Скорость - Анатолий Гаврилович Рыбин
— Только не в массы, — сказал Юрий.
— А почему? — спросил Сахаров.
Юрий неловко переступил с ноги на ногу и так же неловко ответил:
— Во-первых, мы сегодня собрание сорвали. Потом я же ответ писать должен.
— Правильно, — сказал Сахаров, — пишите ответ. А собрание притягивать сюда незачем. Собрание — одно, письмо — другое.
— Так у меня же с Мерцаловым неприятность вышла. Помните планерку?
— Опять вы свое, — поморщился Сахаров.
В этот момент вышел из-за стола Сазонов-старший. Он посмотрел в лицо гостю, сказал, как всегда, с лукавинкой:
— Опять или не опять, а совесть лучше не ронять.
Тот не понял, переспросил:
— К чему вы это, Александр Никифорович?
— А все к тому же. Письмо писали люди. У них и спросите: можно его передать в другие руки или нет?
— Да что же, они возражать будут?
— Не знаю. Только без разрешения не полагается. Порядок.
— Зря вы так вопрос ставите, — недовольно вздохнул Сахаров и положил письмо обратно на стол. — Я ведь хочу как лучше.
— Не знаю, — покрутил головой Александр Никифорович.
Гость отошел к окну. Юрий посмотрел на его обмякшую фигуру, подумал: «А здорово батя выручил». И только теперь почувствовал, какой душный вечер.
17
Перед Лидой лежала снятая с тепловоза скоростемерная лента. Она была почти как телеграфная, только гораздо шире. По ее мелко разграфленному полю бежали четыре извилистых дорожки.
По виду лента вроде ничем не отличалась от других таких же лент, аккуратно сложенных на краю стола. Но Лида не могла спокойно смотреть на нее. Она уже трижды приступала к расшифровке записанных на ней показаний и всякий раз уходила к окну.
— Вы, наверное, плохо себя чувствуете? — спросила ее Белкина, которая, как и в прежнем помещении, сидела за другим столом, напротив.

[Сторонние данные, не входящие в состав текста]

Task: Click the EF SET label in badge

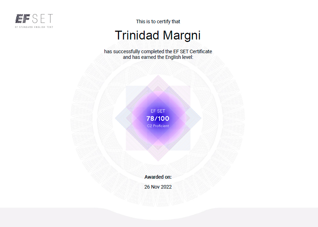Action: pos(158,111)
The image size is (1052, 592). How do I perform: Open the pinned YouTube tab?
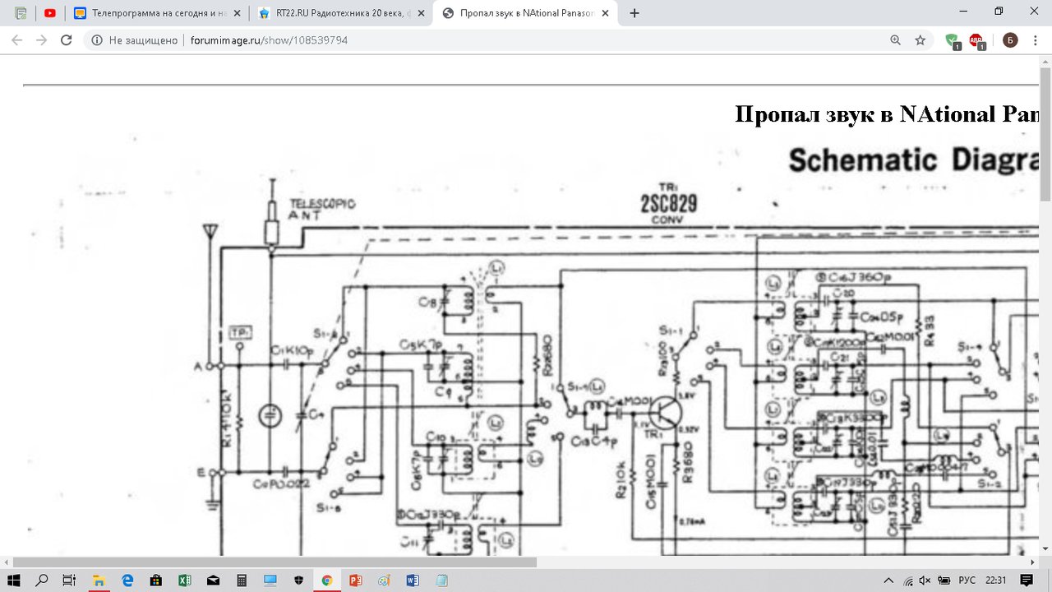[50, 13]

— Не знаю, — тихо ответила Лида.
— Тогда идите домой. Не мучайтесь, — сказала Белкина.
Но Лида не могла уйти, не придумав, как быть с этой страшной лентой, где были засняты действия Петра в последнем рейсе. Петр вел поезд, не считаясь с режимными нормами. Там, где нужно было тормозить, он развивал скорость, где требовалось плавное трогание с места, у него обнаруживались толчки и даже осаживание состава.
Сейчас знала об этом только она, Лида. И все дальнейшее зависело только от нее. Она могла спрятать ленту в ящик, где лежали старые ленты. Могла унести ее отсюда, сжечь, не оставив никаких следов.
Перед самым концом смены, решив оставить все до завтра, Лида сказала Белкиной:
— Уйду я все-таки, Тамара Васильевна. Да и сына кормить пора мне.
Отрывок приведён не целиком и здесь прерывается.